### The exercise
Reproduce the passage of the review below, from "Spitfire by Jack" up to and including "it is melodramatic.", substituting "pilots" for "airmen".
## start Given passage
Tuesday, September 25, 2012

Spitfire by Jack Duarte

Greg Graham

I so wanted this book to be good.  The subject matter is fascinating.  For a year during World War II, a very small group of British airmen held off the might of the German Luftwaffe.  The stakes could not have been higher.  If the Luftwaffe gained control of the skies over Britain, then Hitler would have invaded.  Imagine the pressure of being twenty-five years old and realizing that you hold the fate of your nation in your hands.  Imagine the deal with the devil those young fliers made each day as they throttled up their planes and leaped into the sky.  If their death meant saving the country, then so be it.  There exists in these men equal parts of sacrifice and heroism.  The fate of the nation rested on these men who had been schoolboys only ten years earlier.  The subject does not have to be made melodramatic, it is melodramatic.

So where does the novel go wrong?  I think it starts with the characters.  The main character is all good.  He simply cannot do wrong.  He reminds me of Captain America except that the setting is wrong.  Let's call him Lieutenant Britain.  He lacks any personality beyond patriotism and an unflagging sense of duty to his country and to his brother.  He comes complete with a wise cracking, beer swilling Australian side kick, and a hot-headed, equally patriotic younger brother who is reckless.  The brothers fly in the same squadron.  A love triangle forms between the two brothers and an equally patriotic young woman who in many ways represents the fair flower of British society.

The plot is predictable, the characters verge on clichĂ©, and appear to be distilled from the spate of Hollywood movies churned out during the forties to support the war effort. 

One of the reasons why the characters don't click is because the dialogue is stilted.  People, even the British, do not speak in complete sentences.  They seldom answer the question asked, and their logic is never impeccable.  Only the drunken Australian is allowed to indulge in slang.  Everyone else speaks like Basil Rathbone in a Sherlock Holmes movie.

The following conversation occurs at the climax of the book.  Prudence, former girlfriend of the younger brother and now fiancĂ©e to the older brother, is standing beside the runway as the older brother's shot up plane is making an emergency landing.  The both know the older brother has been seriously wounded,  The younger brother is filled with guilt because he and his older brother, the one flying the plane, had a huge fight about Prudence before the older brother took off:

“What's it like Fletcher?  What's he going to do?” Prudence asked anxiously.
## end Given passage
## start Information given
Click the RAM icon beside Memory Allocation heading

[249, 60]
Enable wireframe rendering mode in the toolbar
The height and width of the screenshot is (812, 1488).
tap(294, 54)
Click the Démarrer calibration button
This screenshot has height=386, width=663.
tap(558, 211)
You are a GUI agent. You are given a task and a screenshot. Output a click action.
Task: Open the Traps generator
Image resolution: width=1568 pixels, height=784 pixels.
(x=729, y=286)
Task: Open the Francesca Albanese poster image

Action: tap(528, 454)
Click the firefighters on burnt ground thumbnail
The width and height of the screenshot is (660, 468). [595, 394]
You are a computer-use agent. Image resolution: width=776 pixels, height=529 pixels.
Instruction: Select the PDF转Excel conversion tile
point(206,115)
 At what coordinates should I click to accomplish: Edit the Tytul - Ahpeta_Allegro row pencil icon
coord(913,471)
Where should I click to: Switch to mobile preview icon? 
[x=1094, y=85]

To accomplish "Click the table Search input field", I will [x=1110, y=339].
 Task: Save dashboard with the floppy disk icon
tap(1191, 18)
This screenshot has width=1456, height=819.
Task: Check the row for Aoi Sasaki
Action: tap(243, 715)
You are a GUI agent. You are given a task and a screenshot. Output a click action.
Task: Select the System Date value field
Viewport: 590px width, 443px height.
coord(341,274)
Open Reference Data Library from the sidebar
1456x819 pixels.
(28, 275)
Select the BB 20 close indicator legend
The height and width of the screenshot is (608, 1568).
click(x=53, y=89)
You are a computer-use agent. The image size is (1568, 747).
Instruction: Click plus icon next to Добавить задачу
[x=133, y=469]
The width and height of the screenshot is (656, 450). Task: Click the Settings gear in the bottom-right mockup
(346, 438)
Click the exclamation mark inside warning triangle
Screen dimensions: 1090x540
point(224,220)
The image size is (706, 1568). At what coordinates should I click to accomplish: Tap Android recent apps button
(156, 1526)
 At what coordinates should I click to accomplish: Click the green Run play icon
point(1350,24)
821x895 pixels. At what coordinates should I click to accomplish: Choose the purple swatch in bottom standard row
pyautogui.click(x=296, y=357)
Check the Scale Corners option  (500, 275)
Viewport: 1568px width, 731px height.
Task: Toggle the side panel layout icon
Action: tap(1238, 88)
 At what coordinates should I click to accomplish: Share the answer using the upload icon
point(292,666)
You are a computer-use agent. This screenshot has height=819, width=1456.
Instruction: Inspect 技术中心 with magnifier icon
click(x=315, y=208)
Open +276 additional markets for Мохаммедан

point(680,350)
## end Information given
### Answer to the task
Spitfire by Jack Duarte

Greg Graham

I so wanted this book to be good.  The subject matter is fascinating.  For a year during World War II, a very small group of British pilots held off the might of the German Luftwaffe.  The stakes could not have been higher.  If the Luftwaffe gained control of the skies over Britain, then Hitler would have invaded.  Imagine the pressure of being twenty-five years old and realizing that you hold the fate of your nation in your hands.  Imagine the deal with the devil those young fliers made each day as they throttled up their planes and leaped into the sky.  If their death meant saving the country, then so be it.  There exists in these men equal parts of sacrifice and heroism.  The fate of the nation rested on these men who had been schoolboys only ten years earlier.  The subject does not have to be made melodramatic, it is melodramatic.